Each of us chose to focus on a particular issue in incarceration. One student, for example, tackled the issue of illiteracy among the prison population; another, the problem of mental health. As a result, many projects appropriated themes and ideas pertaining to other typologies—schools, for example, or clinics—in an attempt to rethink the prison as a more restorative and productive institution, aimed towards betterment rather than punishment. We chose specific words like “park,” “path,” “college,” “house,” “dorm,” and “commune” to frame our projects in a way that broadened the idea of what a prison building could be, allowing us to reimagine this institution in a more progressive way.
This semantic reconceptualization was not limited to our individual projects, but extended to all our discussions regarding the topic of incarceration: we called inmates “residents”, guards were “correctional officers”, cells were “rooms,” etc. It was a collective exercise in reformulating the lexicon of prison architecture in an attempt to assert a sense of humanity and of compassion—an enterprise strongly supported by Frank, who exhorted us throughout the whole semester to be empathetic, and to use emotion as the guiding light of our designs.
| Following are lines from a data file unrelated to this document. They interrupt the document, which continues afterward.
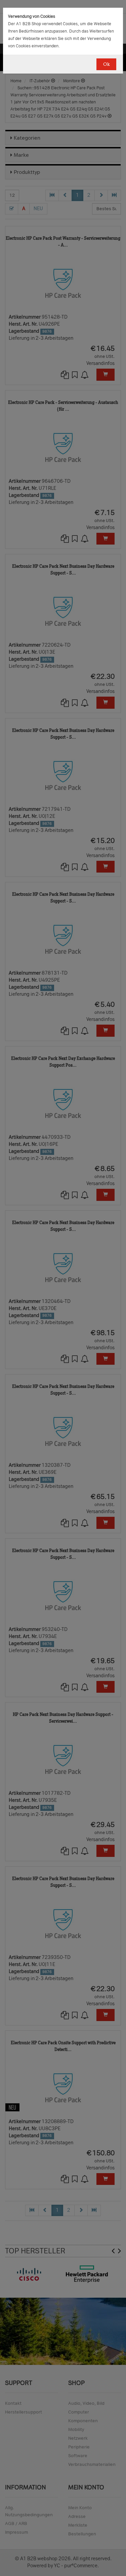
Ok (106, 64)
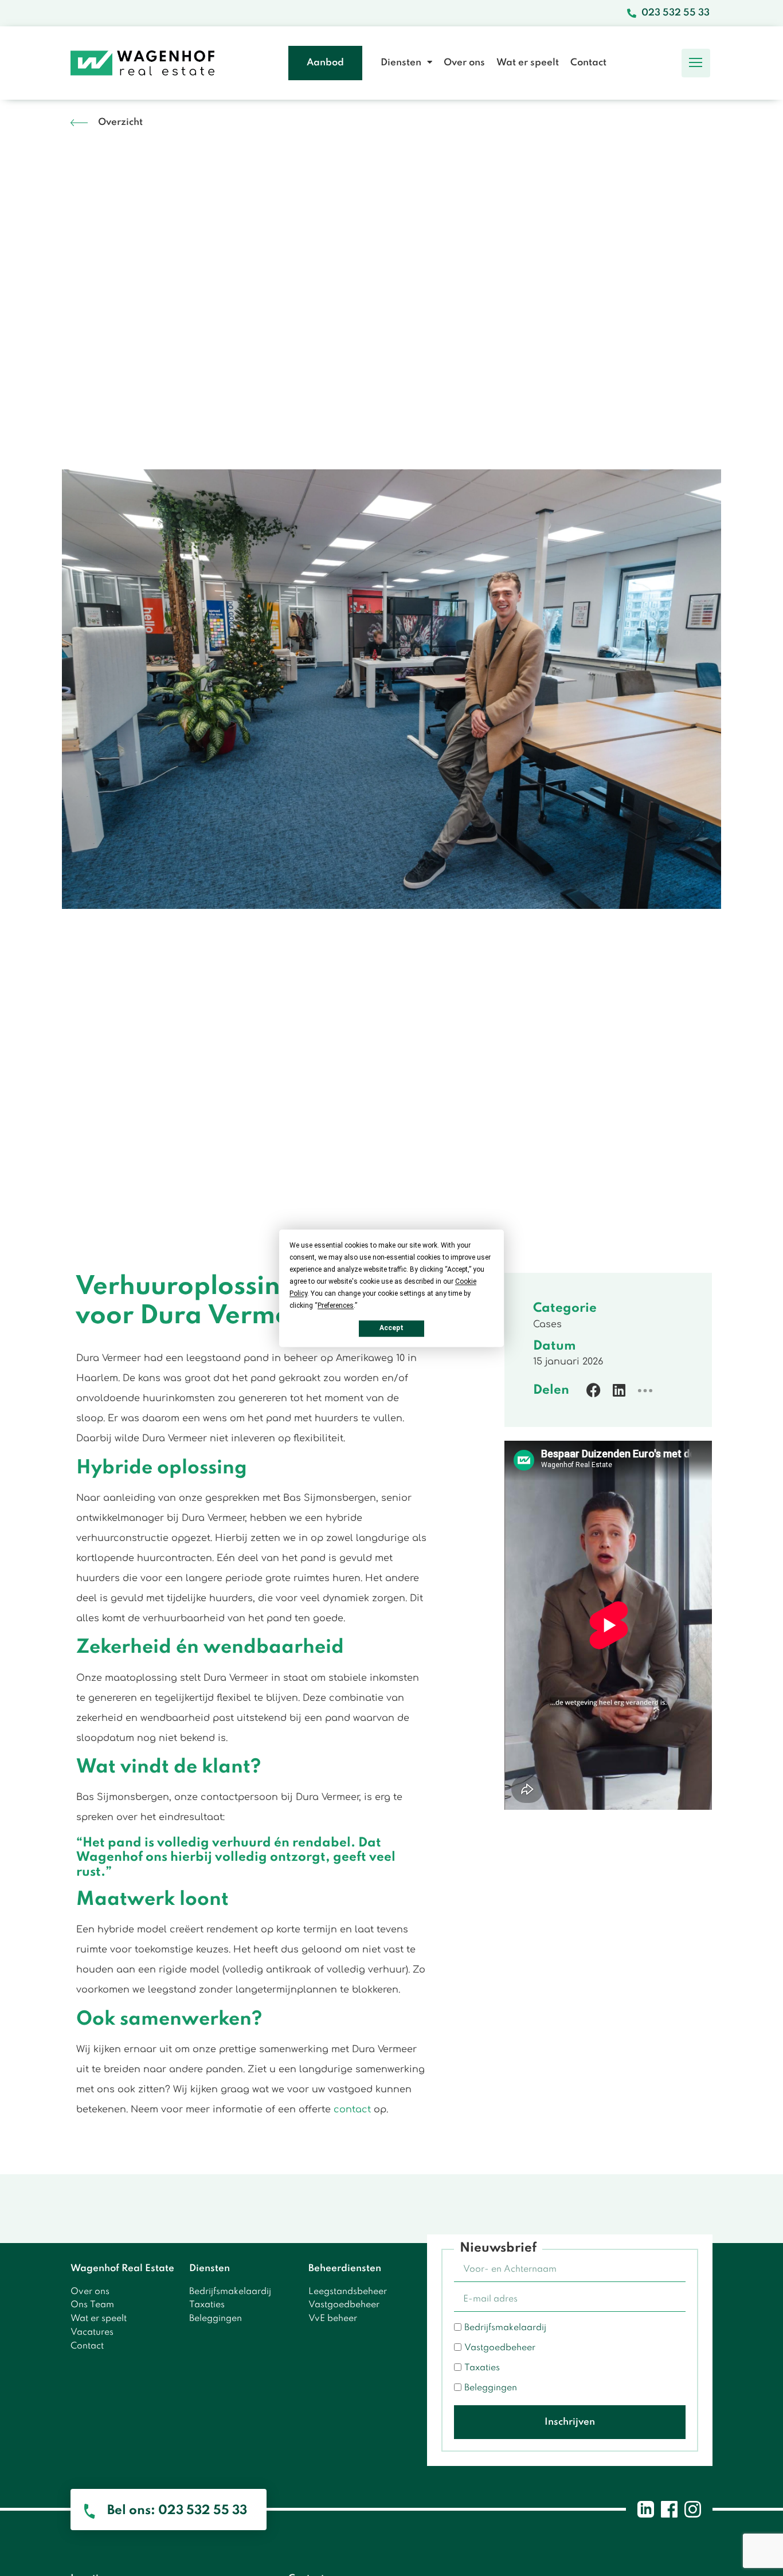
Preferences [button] (336, 1305)
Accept (391, 1328)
In this sense, Bill Keller’s account of our end-of-semester presentation seems to have misunderstood the fundamental idea behind our intentional—albeit idealistic—projection of prisons into other dimensions of existence, be these of educational establishments, health facilities, communal apartments, or workshops. Sticking to the notion of ‘prison as prison’ would have constituted failure on our part to properly re-evaluate the issue at hand. In addition, doing so would have meant accepting a two-century-long roster of crippling projects, stretching from the terrifying notions of isolation and repentance found in the Quaker prototypes—the Eastern State and Auburn Penitentiaries—to the obsession over control in Bentham’s Panopticon. The history of prison architecture is rife with alarming connotations. In order to move the discussion on incarceration forward, it was necessary for us break from old habits. A _“_prison as prison” simply could not, and would not, do.